The business of outfitting traders made Independence a thriving town. There were
dealers in wagons, flour, bacon, oxen, mules, guns, ammunition, ropes, chains
and all kinds of hardware, and of the groceries of those days, including
whiskey. In the spring when the caravans were getting under way the town
presented a busy appearance; and there was almost as stirring times, when, after
having completed the tour of the Plains, they drove into the great public square
upon their return.
The supplies for one person from Independence to Santa Fe consisted usually of
fifty pounds of flour, fifty pounds of bacon, ten pounds of coffee, twenty
pounds of sugar, some beans, and some salt. Each man carried a gun, usually a
Hawkins rifle, made at St. IJouis, and a supply of powder and lead.

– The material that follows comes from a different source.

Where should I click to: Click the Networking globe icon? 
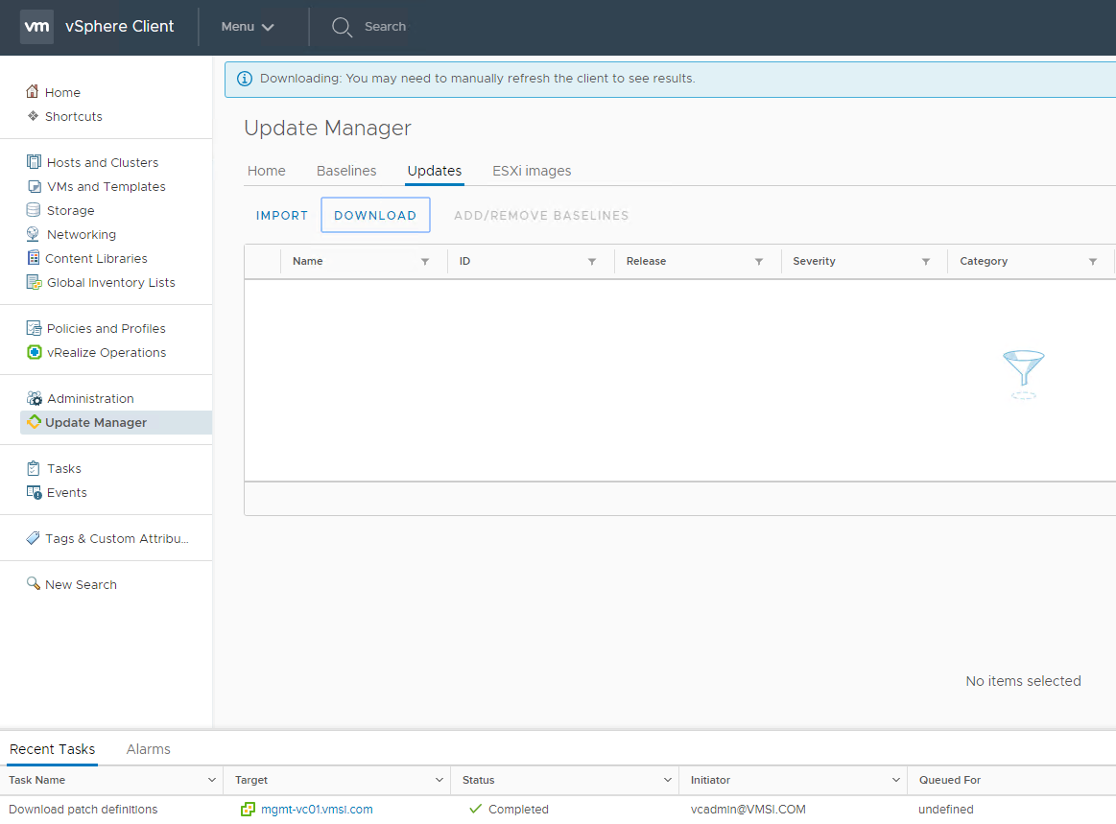click(35, 234)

The wagons first used in the Santa Fe trade were such as could be obtained at
the local towns in Missouri. Some of them were made, no doubt, by local
mechanics. As the trade assumed volume the necessity for uniform and strong
wagons attracted the attention of manufacturers. Those in use when the trade was
at full tide, and even after, were made at Pittsburg, Pa. The pioneer wagon
first used had the high curved bed, but those used later had but a slightly
curved bed, - only enough to hold the bales and boxes from sliding in going up
or down hills or grades. All the wagons had covers of heavy cloth stretched upon
bows fixed over the wagon-beds. The device for locking or "putting on brakes" in
descending steep places consisted of a chain attached to each side of the bed
with which to "chain" or "lock" the hind-wheels. There was a multiplicity of
chains used about the equipment of these wagons, the rattling and clanking of
which could be heard at considerable distance.
In the beginning of the trade the merchandise was carried on packhorses. The
first wagons used were drawn by mules. After the escort of 1829, when Major
Riley used oxen to draw his baggage wagons, oxen came to be used as much as
mules. They drew heavier loads, but did not bear the trip so well after the
country of the buffalo grass was reached. The continual traveling of the oxen
over a grass-covered country wore their hoofs smooth and tender, making it
difficult for them to travel in the latter stages of the journey. In that day
few knew how to properly shoe oxen with iron, and they were sometimes shod with
raw buffalo-skin - often an excellent makeshift.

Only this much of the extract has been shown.